When Penetanguishene resident and hunter Bob Dutton decided to spend a few casual hours in the bush on Nov. 28, little did he know it would end up being a day for the record books.
Bringing all his skills as an archer into play, the 50-year-old brought down a massive whitetail buck.
Now Dutton is anxiously waiting to find out if his trophy buck has found its way into the Ontario record books.
"I was up at a farm in Tay Township that I have been hunting at for years. The first time I set eyes on him I knew he was a trophy buck," said Dutton, during a telephone interview with The Mirror.
Earlier in the month, Dutton had spotted the buck from a distance and other farmers in the area had spotted him wandering through the bush both this year and in 2006.
"I knew he had been in the area, because I had seen his scrapes and rubs," said Dutton. The whitetail buck measured 207.5 inches gross and 198.375 inches of antler. Dutton is hoping the buck will establish a new Ontario record in the Non Typical Category. "It going to be close. The current standing record is 197.375 inches so if I broke the record, it won't be by much," said Dutton.
The buck has been shipped to Advanced Wildlife Art and Taxidermy in Caledon to be mounted. Once the required 60 day drying period has passed, the members of the Foundation for the Recognition of Ontario Wildlife (F.R.O.W.), along with a panel of judges will conduct the official measurements. "It's all going to depend on how much the antlers shrink over the 60 days. In some cases antlers can shrink up to two inches," said Dutton.
Plans call for the deer to be measured on March 15 at the Bass Pro Shops sponsored Big Buck Show, a major hunting and fishing event held in the Toronto region every spring.
As with many hunting and fishing adventures, Dutton was blessed with a certain amount of luck on the hunt. "I had seen him earlier this year and to be honest I never thought I'd see him again. Those types of big bucks are nocturnal and so you don't see them much during the day," said Dutton. Clearly the buck had his mind on mating and Dutton said the buck was definitely on the track of a doe he came into view on the bone-chilling morning of Nov. 28.
"In my opinion, the only time you can get them is during the first rut or the second rut. I think this one was in the second rut," said Dutton.
Winter was gripping the Georgian Bay region when deer and hunter encountered one another. "When I first spotted him coming out of the hardwood trees he was about 150 yards away. He continued up the fence line and he was trotting and grunting," remembered Dutton.
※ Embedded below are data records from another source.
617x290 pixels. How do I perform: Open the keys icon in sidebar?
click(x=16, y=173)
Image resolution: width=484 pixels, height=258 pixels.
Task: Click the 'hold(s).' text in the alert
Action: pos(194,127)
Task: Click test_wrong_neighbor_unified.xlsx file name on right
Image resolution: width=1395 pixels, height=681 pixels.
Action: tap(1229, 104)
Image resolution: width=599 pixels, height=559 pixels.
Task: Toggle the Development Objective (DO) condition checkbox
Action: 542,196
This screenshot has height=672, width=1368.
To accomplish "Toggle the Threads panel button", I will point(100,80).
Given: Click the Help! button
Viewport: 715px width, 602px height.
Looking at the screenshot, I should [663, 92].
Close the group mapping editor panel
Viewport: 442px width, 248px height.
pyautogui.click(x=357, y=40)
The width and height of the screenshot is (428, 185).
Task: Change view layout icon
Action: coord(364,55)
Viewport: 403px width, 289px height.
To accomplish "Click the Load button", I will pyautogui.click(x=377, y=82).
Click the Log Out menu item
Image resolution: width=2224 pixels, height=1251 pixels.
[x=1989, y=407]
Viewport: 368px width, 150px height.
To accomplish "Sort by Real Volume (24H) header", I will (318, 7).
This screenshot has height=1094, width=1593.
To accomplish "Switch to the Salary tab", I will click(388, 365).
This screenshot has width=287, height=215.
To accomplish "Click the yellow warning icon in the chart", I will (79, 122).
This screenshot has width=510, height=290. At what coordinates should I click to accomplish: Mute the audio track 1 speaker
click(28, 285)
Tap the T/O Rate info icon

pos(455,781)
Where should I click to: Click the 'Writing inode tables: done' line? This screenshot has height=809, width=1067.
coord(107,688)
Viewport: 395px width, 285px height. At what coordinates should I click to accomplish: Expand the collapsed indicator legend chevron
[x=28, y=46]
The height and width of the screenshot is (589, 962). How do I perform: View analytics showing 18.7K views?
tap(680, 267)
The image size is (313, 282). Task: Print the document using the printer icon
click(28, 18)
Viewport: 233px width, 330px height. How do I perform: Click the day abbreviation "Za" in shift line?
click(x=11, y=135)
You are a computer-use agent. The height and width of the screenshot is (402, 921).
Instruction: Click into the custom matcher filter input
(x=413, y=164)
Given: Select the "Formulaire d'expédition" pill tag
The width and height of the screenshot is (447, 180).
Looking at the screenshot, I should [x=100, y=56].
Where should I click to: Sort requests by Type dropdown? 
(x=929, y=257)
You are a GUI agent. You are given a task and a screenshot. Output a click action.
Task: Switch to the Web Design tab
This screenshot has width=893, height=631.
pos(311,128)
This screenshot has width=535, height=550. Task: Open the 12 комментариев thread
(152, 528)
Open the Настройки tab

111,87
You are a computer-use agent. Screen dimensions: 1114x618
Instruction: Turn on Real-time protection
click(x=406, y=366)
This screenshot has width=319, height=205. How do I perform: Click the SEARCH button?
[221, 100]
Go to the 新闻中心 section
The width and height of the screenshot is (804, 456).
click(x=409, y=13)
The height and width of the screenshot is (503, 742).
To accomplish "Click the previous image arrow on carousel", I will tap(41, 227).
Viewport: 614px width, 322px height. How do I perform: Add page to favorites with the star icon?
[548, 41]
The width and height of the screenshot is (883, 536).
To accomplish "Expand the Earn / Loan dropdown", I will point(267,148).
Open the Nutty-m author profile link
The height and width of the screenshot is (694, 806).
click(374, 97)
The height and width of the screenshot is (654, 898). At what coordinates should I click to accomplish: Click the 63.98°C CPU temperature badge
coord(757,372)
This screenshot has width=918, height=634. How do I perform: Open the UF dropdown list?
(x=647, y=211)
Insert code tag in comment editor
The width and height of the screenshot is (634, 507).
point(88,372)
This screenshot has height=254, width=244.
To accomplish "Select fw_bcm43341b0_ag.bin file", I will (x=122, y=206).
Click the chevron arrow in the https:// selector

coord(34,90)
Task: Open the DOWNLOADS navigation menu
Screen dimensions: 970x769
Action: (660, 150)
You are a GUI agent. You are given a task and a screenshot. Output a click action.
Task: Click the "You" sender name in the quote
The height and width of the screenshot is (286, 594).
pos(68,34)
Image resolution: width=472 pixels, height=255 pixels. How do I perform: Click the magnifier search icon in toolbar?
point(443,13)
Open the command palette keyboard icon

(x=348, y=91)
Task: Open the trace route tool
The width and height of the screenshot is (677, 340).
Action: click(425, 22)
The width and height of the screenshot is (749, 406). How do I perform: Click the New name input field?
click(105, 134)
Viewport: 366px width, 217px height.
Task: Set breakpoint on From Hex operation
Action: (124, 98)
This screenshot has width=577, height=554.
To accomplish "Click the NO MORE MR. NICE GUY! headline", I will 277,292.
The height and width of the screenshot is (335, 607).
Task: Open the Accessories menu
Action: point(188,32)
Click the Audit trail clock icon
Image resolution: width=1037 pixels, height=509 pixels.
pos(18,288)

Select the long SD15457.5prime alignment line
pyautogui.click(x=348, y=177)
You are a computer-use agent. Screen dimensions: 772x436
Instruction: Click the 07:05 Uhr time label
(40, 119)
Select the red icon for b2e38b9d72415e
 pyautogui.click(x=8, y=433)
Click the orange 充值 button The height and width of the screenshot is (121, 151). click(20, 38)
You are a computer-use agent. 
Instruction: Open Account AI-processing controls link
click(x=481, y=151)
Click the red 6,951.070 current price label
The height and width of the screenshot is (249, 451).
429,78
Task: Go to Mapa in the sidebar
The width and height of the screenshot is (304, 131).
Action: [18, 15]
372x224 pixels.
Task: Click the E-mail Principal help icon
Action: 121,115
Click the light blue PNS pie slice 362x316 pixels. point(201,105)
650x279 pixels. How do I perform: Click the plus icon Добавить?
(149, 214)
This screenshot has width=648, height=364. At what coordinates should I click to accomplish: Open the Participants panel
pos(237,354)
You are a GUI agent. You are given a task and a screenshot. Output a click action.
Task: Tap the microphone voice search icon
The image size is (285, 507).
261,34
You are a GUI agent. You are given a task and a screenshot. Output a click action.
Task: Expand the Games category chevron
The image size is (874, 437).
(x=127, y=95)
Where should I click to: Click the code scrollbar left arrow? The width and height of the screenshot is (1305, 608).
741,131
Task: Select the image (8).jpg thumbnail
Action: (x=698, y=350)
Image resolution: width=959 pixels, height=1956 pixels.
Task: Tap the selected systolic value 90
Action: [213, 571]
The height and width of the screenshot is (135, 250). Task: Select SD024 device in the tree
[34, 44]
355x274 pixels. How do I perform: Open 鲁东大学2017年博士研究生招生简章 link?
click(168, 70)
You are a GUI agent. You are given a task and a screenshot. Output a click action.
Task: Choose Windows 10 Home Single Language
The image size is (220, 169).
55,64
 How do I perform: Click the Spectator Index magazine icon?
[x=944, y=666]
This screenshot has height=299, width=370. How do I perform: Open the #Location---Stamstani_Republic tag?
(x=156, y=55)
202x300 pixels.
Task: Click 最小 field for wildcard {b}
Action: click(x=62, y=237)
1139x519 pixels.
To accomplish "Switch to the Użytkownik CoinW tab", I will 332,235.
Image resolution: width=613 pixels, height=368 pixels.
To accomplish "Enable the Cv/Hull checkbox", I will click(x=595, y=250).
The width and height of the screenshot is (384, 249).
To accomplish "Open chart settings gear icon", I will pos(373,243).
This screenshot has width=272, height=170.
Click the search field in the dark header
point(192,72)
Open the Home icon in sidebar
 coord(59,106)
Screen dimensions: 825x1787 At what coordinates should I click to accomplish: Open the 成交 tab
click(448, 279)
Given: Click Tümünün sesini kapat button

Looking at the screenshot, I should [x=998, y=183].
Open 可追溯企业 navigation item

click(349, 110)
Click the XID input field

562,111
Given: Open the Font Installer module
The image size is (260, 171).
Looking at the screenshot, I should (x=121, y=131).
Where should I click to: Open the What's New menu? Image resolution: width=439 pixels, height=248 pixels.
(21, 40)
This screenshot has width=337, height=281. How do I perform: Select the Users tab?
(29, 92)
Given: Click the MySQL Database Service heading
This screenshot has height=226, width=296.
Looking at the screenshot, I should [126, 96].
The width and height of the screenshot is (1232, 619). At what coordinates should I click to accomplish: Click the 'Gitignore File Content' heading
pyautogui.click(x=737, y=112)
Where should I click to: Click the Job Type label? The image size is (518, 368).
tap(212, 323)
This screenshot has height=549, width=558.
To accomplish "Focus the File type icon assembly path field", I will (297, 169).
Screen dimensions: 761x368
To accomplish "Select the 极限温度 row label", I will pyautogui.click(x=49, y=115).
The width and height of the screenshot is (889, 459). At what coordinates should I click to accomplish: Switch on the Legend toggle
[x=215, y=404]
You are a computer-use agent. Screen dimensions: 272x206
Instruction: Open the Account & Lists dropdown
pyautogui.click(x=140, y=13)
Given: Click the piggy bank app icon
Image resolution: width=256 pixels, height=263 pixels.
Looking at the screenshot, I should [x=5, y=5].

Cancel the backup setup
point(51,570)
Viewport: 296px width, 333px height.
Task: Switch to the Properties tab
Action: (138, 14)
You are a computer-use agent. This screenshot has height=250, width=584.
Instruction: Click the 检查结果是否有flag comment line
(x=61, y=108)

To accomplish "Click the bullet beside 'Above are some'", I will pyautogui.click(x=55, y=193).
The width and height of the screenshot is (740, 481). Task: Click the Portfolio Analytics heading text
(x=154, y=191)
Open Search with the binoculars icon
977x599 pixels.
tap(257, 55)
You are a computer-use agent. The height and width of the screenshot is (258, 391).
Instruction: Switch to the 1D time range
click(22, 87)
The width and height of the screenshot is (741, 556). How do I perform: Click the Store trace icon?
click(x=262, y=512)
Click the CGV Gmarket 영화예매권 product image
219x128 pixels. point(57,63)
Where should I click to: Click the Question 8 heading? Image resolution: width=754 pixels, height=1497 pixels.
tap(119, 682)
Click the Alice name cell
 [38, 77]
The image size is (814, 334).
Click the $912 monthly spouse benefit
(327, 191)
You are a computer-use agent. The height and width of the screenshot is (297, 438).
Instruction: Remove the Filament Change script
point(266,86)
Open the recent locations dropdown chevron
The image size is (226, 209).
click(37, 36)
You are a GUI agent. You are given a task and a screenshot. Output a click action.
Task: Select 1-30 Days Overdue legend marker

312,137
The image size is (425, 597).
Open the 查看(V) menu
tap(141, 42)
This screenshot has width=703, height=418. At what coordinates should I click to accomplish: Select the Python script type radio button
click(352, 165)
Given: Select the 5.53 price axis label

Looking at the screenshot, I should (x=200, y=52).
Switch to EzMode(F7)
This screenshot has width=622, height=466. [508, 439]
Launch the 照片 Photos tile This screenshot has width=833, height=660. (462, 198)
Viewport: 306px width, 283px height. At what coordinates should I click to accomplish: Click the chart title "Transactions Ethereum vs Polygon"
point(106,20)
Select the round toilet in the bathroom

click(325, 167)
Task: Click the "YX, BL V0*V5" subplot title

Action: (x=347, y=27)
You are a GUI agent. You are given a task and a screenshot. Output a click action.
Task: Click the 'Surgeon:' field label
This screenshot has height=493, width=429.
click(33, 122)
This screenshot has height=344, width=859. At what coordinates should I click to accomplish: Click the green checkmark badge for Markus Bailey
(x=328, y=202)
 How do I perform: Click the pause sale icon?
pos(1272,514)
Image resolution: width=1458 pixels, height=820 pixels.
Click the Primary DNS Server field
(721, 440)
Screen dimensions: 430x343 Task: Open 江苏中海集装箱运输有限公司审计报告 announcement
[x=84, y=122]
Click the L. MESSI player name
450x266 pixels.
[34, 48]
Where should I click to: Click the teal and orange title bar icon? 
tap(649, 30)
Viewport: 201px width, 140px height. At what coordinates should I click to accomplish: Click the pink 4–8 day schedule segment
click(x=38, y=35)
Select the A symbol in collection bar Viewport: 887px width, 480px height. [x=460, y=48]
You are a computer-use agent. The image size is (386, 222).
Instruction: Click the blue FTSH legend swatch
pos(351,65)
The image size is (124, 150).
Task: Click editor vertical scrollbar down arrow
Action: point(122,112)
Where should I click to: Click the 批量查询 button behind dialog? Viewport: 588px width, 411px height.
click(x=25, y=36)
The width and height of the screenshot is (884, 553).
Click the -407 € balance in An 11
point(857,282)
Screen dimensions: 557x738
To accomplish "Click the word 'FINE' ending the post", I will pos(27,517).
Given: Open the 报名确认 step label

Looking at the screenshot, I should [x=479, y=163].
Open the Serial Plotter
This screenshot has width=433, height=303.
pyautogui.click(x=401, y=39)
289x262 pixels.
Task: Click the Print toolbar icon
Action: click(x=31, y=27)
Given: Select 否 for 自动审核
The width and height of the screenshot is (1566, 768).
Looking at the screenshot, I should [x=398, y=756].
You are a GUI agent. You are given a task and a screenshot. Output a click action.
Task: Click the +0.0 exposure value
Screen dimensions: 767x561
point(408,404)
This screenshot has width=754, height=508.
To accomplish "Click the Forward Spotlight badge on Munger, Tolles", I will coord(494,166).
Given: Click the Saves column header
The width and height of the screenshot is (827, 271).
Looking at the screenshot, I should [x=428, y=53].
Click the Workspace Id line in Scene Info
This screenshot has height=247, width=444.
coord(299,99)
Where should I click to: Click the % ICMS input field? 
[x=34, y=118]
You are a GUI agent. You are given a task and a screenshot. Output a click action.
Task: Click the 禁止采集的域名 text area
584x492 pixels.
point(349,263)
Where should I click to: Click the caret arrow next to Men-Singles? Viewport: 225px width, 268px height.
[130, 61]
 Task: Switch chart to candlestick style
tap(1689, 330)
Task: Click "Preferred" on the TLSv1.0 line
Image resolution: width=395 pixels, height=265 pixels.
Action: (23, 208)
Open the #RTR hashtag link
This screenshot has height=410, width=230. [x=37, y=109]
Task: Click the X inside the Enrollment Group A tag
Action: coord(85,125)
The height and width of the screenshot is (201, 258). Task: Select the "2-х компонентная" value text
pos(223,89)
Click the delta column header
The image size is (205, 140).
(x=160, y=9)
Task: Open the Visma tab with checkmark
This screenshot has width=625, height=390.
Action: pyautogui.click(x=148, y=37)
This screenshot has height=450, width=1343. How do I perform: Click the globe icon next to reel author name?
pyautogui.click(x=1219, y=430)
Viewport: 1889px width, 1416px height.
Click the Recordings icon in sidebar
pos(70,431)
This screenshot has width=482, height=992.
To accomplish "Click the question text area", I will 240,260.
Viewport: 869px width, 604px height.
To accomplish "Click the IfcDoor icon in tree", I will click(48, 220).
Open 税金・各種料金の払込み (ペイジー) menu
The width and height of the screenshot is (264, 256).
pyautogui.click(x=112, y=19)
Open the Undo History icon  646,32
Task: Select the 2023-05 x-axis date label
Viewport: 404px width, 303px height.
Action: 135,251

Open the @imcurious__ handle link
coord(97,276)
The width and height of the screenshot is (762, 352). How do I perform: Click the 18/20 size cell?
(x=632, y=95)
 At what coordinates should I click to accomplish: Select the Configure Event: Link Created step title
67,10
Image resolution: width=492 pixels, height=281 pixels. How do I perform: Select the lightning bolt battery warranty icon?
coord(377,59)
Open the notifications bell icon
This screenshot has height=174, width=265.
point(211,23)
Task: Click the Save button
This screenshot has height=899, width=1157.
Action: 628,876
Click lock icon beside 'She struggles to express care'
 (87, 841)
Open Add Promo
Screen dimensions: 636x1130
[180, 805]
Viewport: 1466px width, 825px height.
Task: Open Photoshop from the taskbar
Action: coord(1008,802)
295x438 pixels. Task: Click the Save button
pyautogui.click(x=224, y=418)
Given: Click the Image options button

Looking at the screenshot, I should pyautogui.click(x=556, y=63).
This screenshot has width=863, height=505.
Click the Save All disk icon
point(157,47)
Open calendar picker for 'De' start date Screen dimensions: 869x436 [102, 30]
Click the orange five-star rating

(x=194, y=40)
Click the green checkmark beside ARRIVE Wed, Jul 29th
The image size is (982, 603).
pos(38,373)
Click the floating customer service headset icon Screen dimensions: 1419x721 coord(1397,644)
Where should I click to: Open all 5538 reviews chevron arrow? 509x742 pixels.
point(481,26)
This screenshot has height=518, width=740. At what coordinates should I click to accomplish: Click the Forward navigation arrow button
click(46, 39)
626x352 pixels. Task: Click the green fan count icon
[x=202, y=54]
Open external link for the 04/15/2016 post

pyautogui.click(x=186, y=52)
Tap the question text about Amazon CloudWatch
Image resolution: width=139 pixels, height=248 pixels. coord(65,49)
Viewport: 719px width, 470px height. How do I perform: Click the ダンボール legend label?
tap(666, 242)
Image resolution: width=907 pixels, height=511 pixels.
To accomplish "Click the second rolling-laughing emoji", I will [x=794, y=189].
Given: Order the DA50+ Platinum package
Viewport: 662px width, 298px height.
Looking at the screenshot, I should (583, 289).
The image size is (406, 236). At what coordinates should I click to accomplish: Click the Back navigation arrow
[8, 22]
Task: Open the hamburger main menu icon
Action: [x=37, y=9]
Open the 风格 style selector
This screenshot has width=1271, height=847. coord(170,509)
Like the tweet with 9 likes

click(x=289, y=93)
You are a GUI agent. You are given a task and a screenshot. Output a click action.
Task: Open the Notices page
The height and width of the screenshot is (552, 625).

Carefully he reached under his jacket and pulled out his grunt tube used the tube to mimic the grunting of the buck.
"I gave him a couple of grunts and he looked back my way. I gave him a couple of additional short grunts and that's when he jumped the fence and started running my way," he said. Luckily the deer disappeared briefly behind some trees and that gave Dutton the seconds he needed to draw his bow and arrow while in the sitting position.
"It was an easy draw and I was able to get him in the heart from 25 yards. He ran less than a 100 yards before he dropped," he said.
A hunter for more than 30 years, Dutton began shooting with a bow and arrow setup in the early 1980s. "Archery is the most thrilling part about hunting because it is so difficult. To get any deer with a bow and arrow is a trophy because you have to draw your bow and deer can smell, hear and see you so well," he said. Dutton is no stranger to the record books. In 1984, using a shotgun, he set an Ontario record of 158.626 inches in the typical record. That deer was taken in Tiny Township.
"This new buck dwarfs that one because it has so much mass on it," said Dutton. A photo of Dutton and his newest trophy buck has already been posted on one popular Ontario hunting website, with other hunters raving about the size of the animal. "Hunters can't believe it," he said.